On croit souvent qu'être cité par une IA dépend de son propre site. C'est la moitié de l'histoire, et pas la plus importante.
Quand un assistant recommande une entreprise, il s'appuie sur ce qu'il trouve ailleurs : annuaires, comparateurs, palmarès, sites d'ordres professionnels, discussions. Votre site compte, mais il ne suffit pas à faire de vous une réponse crédible.
1Ce qu'un assistant cite réellement
Prenons un exemple concret. À la question « quel service permet de comparer plusieurs soumissions d'électriciens au Québec ? », un assistant cite typiquement un comparateur de soumissions, un service de rénovation connu, l'association automobile, la Régie du bâtiment et l'ordre professionnel du secteur.
Regardez la nature de ces sources : un seul est un concurrent commercial. Les autres sont des tiers de confiance — un organisme réglementaire, une association, un annuaire. C'est là que se joue la crédibilité aux yeux d'une machine.
2Pourquoi votre site seul n'y arrive pas
Un assistant cherche à ne pas se tromper. Une page qui dit « nous sommes les meilleurs » ne l'aide pas : c'est vous qui le dites. Une mention de votre entreprise sur un site que vous ne contrôlez pas, elle, constitue une preuve indépendante.
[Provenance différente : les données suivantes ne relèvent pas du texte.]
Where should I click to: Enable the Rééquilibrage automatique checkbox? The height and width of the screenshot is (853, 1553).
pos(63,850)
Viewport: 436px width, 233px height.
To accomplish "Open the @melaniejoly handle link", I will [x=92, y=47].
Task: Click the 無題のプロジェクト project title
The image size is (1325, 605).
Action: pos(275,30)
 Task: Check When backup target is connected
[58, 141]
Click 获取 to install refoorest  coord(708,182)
C'est le même raisonnement qu'un humain qui demande conseil : il écoute davantage une recommandation venue d'ailleurs que la brochure de l'entreprise concernée.
3Transformer la liste en plan de travail
L'intérêt de mesurer ce que citent les assistants, c'est d'obtenir une liste finie. Pas « améliorez votre notoriété », mais huit ou dix domaines précis, classés par fréquence de citation.
Chacun devient une action : s'inscrire à cet annuaire, demander à figurer dans ce palmarès, répondre dans cette discussion, obtenir cette accréditation. Ce sont des tâches ordinaires, faisables, dont on peut cocher la progression.
4Par où commencer quand la liste est longue
- Les sources réglementaires et professionnelles d'abord : ordre, association sectorielle, registre. Elles sont souvent gratuites, durables, et pèsent lourd en crédibilité.
- Les annuaires spécialisés de votre secteur ensuite, plutôt que les grands annuaires généralistes où vous serez noyé.
- Les palmarès et comparatifs en troisième : ils demandent une démarche, parfois un dossier, mais ils sont cités nommément.
- Les discussions publiques en dernier — utiles, mais elles vieillissent et demandent une présence sincère plutôt qu'une inscription.
5Le piège du raccourci
La tentation existe de payer des mentions en masse sur des sites créés pour ça. C'est le même raccourci que les fermes de liens du référencement d'il y a quinze ans, avec la même fin prévisible.
Un assistant qui apprend à se méfier d'une source cesse de la citer — et ce que vous aurez construit dessus disparaît avec elle. Les sources qui durent sont celles qui existaient avant les IA et pour d'autres raisons qu'elles.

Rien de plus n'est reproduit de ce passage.